### WRITTEN INSTRUCTION
Convert the listing below into a numbered list, one item per line, with any blank lines dropped.
Start RECORDS FOR THE TASK
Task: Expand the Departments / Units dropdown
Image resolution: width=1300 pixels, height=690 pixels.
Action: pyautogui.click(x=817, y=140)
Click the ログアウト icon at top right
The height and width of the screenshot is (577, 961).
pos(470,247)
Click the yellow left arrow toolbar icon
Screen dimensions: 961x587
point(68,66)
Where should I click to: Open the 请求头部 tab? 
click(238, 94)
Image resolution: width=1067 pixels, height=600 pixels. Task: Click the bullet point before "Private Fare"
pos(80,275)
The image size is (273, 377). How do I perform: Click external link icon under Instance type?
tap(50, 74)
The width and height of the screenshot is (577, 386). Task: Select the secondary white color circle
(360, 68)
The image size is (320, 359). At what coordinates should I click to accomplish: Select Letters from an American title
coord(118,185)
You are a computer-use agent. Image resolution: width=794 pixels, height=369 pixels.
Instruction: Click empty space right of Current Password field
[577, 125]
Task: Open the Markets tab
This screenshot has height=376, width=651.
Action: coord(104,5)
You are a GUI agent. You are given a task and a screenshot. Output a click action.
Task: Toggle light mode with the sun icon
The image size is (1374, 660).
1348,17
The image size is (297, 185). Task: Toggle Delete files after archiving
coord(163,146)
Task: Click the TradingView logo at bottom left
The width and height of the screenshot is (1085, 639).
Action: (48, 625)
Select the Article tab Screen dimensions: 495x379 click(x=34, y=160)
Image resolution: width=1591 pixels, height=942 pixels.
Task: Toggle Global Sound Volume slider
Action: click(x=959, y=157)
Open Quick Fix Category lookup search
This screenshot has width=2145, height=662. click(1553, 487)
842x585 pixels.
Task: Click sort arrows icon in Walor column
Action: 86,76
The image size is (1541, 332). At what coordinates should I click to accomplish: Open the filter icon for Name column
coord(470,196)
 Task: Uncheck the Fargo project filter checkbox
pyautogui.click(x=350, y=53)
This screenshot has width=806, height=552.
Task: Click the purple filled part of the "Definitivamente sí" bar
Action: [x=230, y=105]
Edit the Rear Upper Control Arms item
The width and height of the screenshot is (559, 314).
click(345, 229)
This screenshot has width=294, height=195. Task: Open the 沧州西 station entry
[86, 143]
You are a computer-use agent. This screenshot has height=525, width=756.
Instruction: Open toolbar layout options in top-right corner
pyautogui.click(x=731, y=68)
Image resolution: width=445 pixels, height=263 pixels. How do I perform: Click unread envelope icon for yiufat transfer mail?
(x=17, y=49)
End RECORDS FOR THE TASK
### TASK RESULT
1. Task: Expand the Departments / Units dropdown
2. Image resolution: width=1300 pixels, height=690 pixels.
3. Action: pyautogui.click(x=817, y=140)
4. Click the ログアウト icon at top right
5. The height and width of the screenshot is (577, 961).
6. pos(470,247)
7. Click the yellow left arrow toolbar icon
8. Screen dimensions: 961x587
9. point(68,66)
10. Where should I click to: Open the 请求头部 tab? 
11. click(238, 94)
12. Image resolution: width=1067 pixels, height=600 pixels. Task: Click the bullet point before "Private Fare"
13. pos(80,275)
14. The image size is (273, 377). How do I perform: Click external link icon under Instance type?
15. tap(50, 74)
16. The width and height of the screenshot is (577, 386). Task: Select the secondary white color circle
17. (360, 68)
18. The image size is (320, 359). At what coordinates should I click to accomplish: Select Letters from an American title
19. coord(118,185)
20. You are a computer-use agent. Image resolution: width=794 pixels, height=369 pixels.
21. Instruction: Click empty space right of Current Password field
22. [577, 125]
23. Task: Open the Markets tab
24. This screenshot has height=376, width=651.
25. Action: coord(104,5)
26. You are a GUI agent. You are given a task and a screenshot. Output a click action.
27. Task: Toggle light mode with the sun icon
28. The image size is (1374, 660).
29. 1348,17
30. The image size is (297, 185). Task: Toggle Delete files after archiving
31. coord(163,146)
32. Task: Click the TradingView logo at bottom left
33. The width and height of the screenshot is (1085, 639).
34. Action: (48, 625)
35. Select the Article tab Screen dimensions: 495x379 click(x=34, y=160)
36. Image resolution: width=1591 pixels, height=942 pixels.
37. Task: Toggle Global Sound Volume slider
38. Action: click(x=959, y=157)
39. Open Quick Fix Category lookup search
40. This screenshot has width=2145, height=662. click(1553, 487)
41. 842x585 pixels.
42. Task: Click sort arrows icon in Walor column
43. Action: 86,76
44. The image size is (1541, 332). At what coordinates should I click to accomplish: Open the filter icon for Name column
45. coord(470,196)
46.  Task: Uncheck the Fargo project filter checkbox
47. pyautogui.click(x=350, y=53)
48. This screenshot has width=806, height=552.
49. Task: Click the purple filled part of the "Definitivamente sí" bar
50. Action: [x=230, y=105]
51. Edit the Rear Upper Control Arms item
52. The width and height of the screenshot is (559, 314).
53. click(345, 229)
54. This screenshot has width=294, height=195. Task: Open the 沧州西 station entry
55. [86, 143]
56. You are a computer-use agent. This screenshot has height=525, width=756.
57. Instruction: Open toolbar layout options in top-right corner
58. pyautogui.click(x=731, y=68)
59. Image resolution: width=445 pixels, height=263 pixels. How do I perform: Click unread envelope icon for yiufat transfer mail?
60. (x=17, y=49)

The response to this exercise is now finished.